**WHAT TO DO**.
a. In the AI glossary, which products does the example for a vector database name?
b. Continue the AI glossary from its final line onward.

Every term defined twice — once for clarity, once for precision.
LLM (Large Language Model)
An AI trained on huge amounts of text that can read, write, and reason in language.
Technical: A transformer-based neural network with billions of parameters trained on broad text corpora, producing next-token predictions and capable of in-context learning.
Example: Drafting a client email or summarizing a 30-page contract in seconds.
Generative AI
AI that creates new content — text, images, audio, video, code.
Technical: Models that learn the distribution of training data and sample from it to produce novel outputs (LLMs, diffusion models, multimodal models).
Example: Generating ad creative variants or proposal first drafts.
AI Agent
An AI that can plan, use tools, and complete multi-step tasks — not just answer.
Technical: An orchestrated system combining an LLM, tool/function calling, memory, planning, and human-in-the-loop checkpoints.
Example: An agent that pulls a lead from CRM, drafts an email, waits for approval, and sends.
RAG (Retrieval-Augmented Generation)
AI that answers using your own documents instead of just what it was trained on.
Technical: Indexing documents into embeddings, retrieving top-k chunks at query time, and passing them as grounded context to the model.
Example: An internal assistant that answers HR questions from your policy PDFs.
Vector Database
A database that stores meaning, not just words — so AI can find similar content.
Technical: A datastore for high-dimensional vectors with approximate nearest-neighbor search (HNSW, IVF).
Example: Pinecone or Weaviate powering a knowledge-base assistant.
Embeddings
Numerical fingerprints of text or images that capture meaning.

**DATASET EXCERPTS**.
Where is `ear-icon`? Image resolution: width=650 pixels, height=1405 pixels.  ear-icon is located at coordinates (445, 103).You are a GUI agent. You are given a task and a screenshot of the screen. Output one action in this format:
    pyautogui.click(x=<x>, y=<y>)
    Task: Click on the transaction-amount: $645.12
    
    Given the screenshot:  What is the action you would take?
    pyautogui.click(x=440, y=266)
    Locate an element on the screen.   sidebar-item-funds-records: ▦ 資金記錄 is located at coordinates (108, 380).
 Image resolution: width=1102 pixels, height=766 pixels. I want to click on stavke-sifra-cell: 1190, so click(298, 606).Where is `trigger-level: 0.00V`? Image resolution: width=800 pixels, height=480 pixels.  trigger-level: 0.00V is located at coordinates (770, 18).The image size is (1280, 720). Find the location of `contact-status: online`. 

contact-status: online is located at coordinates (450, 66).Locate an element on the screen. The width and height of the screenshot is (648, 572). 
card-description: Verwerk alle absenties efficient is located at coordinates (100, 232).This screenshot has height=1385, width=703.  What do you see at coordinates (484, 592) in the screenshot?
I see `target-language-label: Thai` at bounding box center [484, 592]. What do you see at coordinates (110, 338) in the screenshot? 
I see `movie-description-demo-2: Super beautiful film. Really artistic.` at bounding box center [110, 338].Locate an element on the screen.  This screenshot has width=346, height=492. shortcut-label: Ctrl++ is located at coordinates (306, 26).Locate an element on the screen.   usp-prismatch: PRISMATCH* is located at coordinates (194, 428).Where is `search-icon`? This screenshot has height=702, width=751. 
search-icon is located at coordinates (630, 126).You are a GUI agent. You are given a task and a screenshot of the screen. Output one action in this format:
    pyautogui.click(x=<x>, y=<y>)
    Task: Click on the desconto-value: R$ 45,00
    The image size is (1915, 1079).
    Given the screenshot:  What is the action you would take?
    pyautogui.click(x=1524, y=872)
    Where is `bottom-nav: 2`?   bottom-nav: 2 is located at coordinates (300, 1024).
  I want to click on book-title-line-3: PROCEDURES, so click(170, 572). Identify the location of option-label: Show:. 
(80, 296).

**ANSWERS TO EACH TASK**.
a. Pinecone or Weaviate, powering a knowledge-base assistant.

b.
Technical: Dense vector representations produced by an embedding model, enabling semantic similarity search and clustering.
Example: Used to match a user's question to the most relevant SOP paragraph.
Prompt Engineering
Writing instructions that get AI to produce the right output reliably.
Technical: Designing system prompts, few-shot examples, output schemas, and tool definitions to steer model behavior.
Example: A reusable prompt that turns sales call transcripts into 3-bullet briefs.
API
A way for software to talk to other software.
Technical: A documented interface (HTTP, gRPC, SDK) exposing functions of a service for programmatic access.
Example: Using the OpenAI API to summarize support tickets in your CRM.
Automation
Letting software do work that humans used to do by hand.
Technical: Event-driven workflows that trigger actions across systems, often combining APIs, conditional logic, and AI steps.
Example: Auto-tagging incoming leads and routing them to the right rep.
Workflow
A sequence of steps to complete a task.
Technical: A directed graph of steps with triggers, conditions, parallel branches, retries, and human approvals.
Example: Quote → review → e-sign → invoice → CRM update.
Hallucination
When AI confidently makes something up.
Technical: Plausible but unfaithful outputs caused by missing grounding, decoding bias, or out-of-distribution prompts.
Example: An AI citing a court case that doesn't exist.
Model
The AI itself — the program that does the thinking.
Technical: A trained set of parameters that maps inputs to outputs (LLM, diffusion model, classifier, etc.).
Example: Choosing GPT-5 vs. Claude vs. Gemini for a workload.
Token
A small chunk of text — roughly a word or part of a word.
Technical: The atomic unit a model processes, produced by a tokenizer (BPE, SentencePiece).
Example: Pricing and context limits are measured in tokens.
Fine-tuning
Training a general AI further on your own data to make it specialized.
Technical: Supervised or preference-based updates to a base model's weights using domain-specific data.
Example: Fine-tuning on past proposals so AI writes in your firm's voice.
Multimodal AI
AI that handles more than one kind of input — text, images, audio, video.
Technical: Models with shared representations across modalities, enabling cross-modal reasoning.
Example: Asking an AI about a chart in a PDF.
AI Governance
The rules and oversight that make AI safe to use at work.
Technical: Frameworks for model risk, data classification, access control, audit trails, and regulatory alignment.
Example: A policy saying client PHI cannot be sent to public AI tools.
Human-in-the-loop
A human reviews or approves AI output before it acts.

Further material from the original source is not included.